Pamplona. Apenas pasa de los 40 y lleva casi dos décadas al frente de Bodegas Camilo Castilla de Corella (A&B), grupo vinícola especializado en vinos dulces. Ana Beltrán Villalba, casada y con cuatro hijos, ha centrado a su empresa en los productos de calidad, diferenciados, casi minoritarios, pero que le han procurado un sitio importante en un mercado tan atomizado como el del vino. "Hay muchísimas marcas y ésta es la única manera de competir", dice unas horas más tarde de ser reconocida como la empresaria del año en Navarra.
El premio llega, además, tras un año de un trajín formidable, con todo el grupo A&B implicado en la puesta en marcha de Egomei, bodega de Alfaro que le permitirá lanzar un vino joven "distinto, afrutado y de calidad". "En estos meses nos ha llevado mucho trabajo, porque en Egomei contamos, junto a las 30 hectáreas de viña, con 70 hectáreas dedicadas a la fruta y al olivo, donde se produce aceite ecológico de primera calidad". Con este nuevo tinto, que será lanzado al mercado muy pronto, bodegas A&B pretende intensificar su presencia internacional, especialmente en Estados Unidos.

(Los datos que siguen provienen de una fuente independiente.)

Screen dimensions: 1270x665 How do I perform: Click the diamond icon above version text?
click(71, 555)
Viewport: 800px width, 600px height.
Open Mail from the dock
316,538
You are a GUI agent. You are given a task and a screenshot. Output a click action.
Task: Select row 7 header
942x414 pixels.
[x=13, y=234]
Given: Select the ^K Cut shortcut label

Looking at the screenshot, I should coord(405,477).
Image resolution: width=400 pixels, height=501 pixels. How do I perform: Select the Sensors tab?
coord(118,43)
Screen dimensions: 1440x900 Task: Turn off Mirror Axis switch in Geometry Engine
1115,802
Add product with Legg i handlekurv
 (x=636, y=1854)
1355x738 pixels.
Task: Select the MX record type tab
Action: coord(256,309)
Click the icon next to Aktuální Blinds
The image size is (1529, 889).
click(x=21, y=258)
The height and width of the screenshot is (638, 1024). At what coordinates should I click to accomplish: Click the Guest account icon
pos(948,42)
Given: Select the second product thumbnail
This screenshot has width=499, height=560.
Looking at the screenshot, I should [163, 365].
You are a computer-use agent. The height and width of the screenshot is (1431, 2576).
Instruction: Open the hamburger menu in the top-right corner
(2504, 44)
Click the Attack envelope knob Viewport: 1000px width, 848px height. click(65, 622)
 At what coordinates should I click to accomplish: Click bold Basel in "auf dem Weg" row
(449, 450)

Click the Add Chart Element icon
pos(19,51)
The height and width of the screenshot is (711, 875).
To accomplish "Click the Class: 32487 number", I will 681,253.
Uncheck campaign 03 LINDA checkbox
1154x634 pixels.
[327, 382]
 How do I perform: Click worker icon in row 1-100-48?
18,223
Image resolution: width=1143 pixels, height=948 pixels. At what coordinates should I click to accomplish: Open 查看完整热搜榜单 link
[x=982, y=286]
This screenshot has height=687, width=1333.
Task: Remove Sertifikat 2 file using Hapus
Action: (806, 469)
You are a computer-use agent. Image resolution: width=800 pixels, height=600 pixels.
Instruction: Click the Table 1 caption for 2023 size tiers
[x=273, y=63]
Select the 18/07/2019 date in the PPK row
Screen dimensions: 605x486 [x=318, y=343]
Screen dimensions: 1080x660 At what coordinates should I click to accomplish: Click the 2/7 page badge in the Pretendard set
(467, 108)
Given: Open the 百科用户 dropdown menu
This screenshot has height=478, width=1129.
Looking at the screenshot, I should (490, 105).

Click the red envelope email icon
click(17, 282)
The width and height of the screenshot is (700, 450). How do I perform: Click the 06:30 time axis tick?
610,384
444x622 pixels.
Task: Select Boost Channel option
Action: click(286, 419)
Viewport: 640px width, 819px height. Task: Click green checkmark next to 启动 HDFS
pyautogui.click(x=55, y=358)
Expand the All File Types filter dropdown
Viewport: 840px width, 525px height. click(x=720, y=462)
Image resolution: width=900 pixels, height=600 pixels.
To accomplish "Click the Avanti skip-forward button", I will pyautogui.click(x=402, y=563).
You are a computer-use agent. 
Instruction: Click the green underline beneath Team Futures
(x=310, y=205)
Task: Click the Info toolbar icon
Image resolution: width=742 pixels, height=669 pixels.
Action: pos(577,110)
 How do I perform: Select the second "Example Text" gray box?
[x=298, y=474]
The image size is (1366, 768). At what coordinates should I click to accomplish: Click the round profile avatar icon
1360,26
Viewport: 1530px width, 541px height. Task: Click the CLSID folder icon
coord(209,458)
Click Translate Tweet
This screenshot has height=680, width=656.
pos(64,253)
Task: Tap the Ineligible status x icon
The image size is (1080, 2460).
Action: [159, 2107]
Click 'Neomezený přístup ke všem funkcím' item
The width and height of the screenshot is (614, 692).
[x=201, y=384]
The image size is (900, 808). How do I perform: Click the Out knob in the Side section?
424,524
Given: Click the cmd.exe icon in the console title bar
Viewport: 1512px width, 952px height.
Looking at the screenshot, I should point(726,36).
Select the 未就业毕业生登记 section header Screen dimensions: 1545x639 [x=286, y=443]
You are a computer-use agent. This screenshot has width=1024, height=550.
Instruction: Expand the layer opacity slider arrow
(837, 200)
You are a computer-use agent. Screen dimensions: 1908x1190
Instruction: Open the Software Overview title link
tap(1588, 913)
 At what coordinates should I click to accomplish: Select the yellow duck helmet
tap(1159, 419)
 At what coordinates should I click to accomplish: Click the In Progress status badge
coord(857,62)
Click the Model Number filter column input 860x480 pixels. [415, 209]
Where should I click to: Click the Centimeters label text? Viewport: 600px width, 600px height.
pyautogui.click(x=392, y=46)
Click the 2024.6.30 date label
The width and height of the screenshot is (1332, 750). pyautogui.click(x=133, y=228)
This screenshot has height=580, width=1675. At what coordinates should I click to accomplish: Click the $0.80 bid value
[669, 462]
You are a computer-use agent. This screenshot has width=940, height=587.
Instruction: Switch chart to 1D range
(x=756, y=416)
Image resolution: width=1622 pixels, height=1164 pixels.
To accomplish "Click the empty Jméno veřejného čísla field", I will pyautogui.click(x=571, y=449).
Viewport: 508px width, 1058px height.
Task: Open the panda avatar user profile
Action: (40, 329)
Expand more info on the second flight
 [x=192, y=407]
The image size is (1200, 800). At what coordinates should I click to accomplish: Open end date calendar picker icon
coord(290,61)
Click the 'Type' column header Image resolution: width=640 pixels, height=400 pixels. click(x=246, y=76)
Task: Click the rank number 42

Quieren exportar más o menos la mitad de la producción. "Es un vino joven, con toques de fruta y creemos que puede tener una buena acogida tanto allí como en países del Este", explica Ana Beltrán, convencida de que destinar recursos a las comercialización es clave para ganar mercado.
"Yo lo tengo clarísimo, y es ahí donde estamos centrando el esfuerzo", explica Ana Beltrán, que considera que las carencias históricas de las bodegas españolas en este aspecto se deben a un "problema de mentalidad". "Se ha primado a otros departamentos y no se ha destinado el dinero suficiente para contar con el personal y los medios adecuados. Técnicamente, en la elaboración del vino está casi todo inventado, así que es en esos otros aspectos en los que tenemos que incidir. Cada uno tiene que hacer un estudio interno, ver sus fortalezas y diseñar una estrategia sensata".
Procedente de una familia de empresarios, Ana es la única de las cuatro hermanas (Cristina, Beatriz Isabel y ella) que se dedica profesionalmente a la bodega. Junto a ellas forma parte del Consejo de Administración, pero Ana ejerce asimismo como directora general y tiene claro que las empresas familiares, y especialmente en el caso de las bodegas, deben profesionalizar al máximo los órganos de gestión. "Yo estoy dispuesta a profesionalizar el grupo de bodegas y, por ejemplo, me parece estupenda la apuesta de Chivite al fichar a un alto directivo de Coca Cola para dirigir una bodega tan importante".
Ana Beltrán cursó hace ya unos años el Programa de Dirección de Empresas del IESE en la Universidad de Navarra. Explica que ha tratado de poner en práctica un estilo de dirección "diferente". "No sé si es bueno o malo, pero desde luego no tiene nada que ver con el ordeno y mando tradicional. Se trata de coordinar más que de imponer. Y de escuchar más que de hacerse oír. Porque el que está en la calle posee muchas una visión más amplia que quien dirige desde una oficina".
La gestión de los equipos, de las personas, resulta por tanto uno de los principales cometidos de quien, como Ana Beltrán, comparte las facetas de empresaria y de directiva. Sin decirlo, la directora general de A&B tiene la impresión de no haberlo hecho mal en este sentido. "La mayor parte del equipo lleva conmigo los mismos años que yo, por lo que el premio es también para todos ellos", dice antes de responder a cómo se las ingenia para mantener a un equipo durante más de dos décadas. "Supongo -dice- que porque el proyecto funciona, porque ellos se sienten cómodos y bien atendidos y porque perciben que son parte de un proyecto conjunto. Dejar que la gente participe es clave para un buen negocio".
Y entre su equipo la presencia de mujeres es superior a la de hombres tras un proceso "no buscado". "Ha sido así de modo natural", dice antes de aclarar que no cree en cuotas para garantizar la igualdad. "Yo sólo tengo en cuenta la valía de las personas, su formación, sus conocimientos, su capacidad para trabajar en equipo". Para ella, que hace cuatro años se convirtió en la primera vocal del Consejo Regulador de la Denominación de Origen Navarra, conciliar es una necesidad: "Todos los días me guardo un tiempo para estar con mis hijos. Ellos y mi marido son una parte muy importante en mi vida".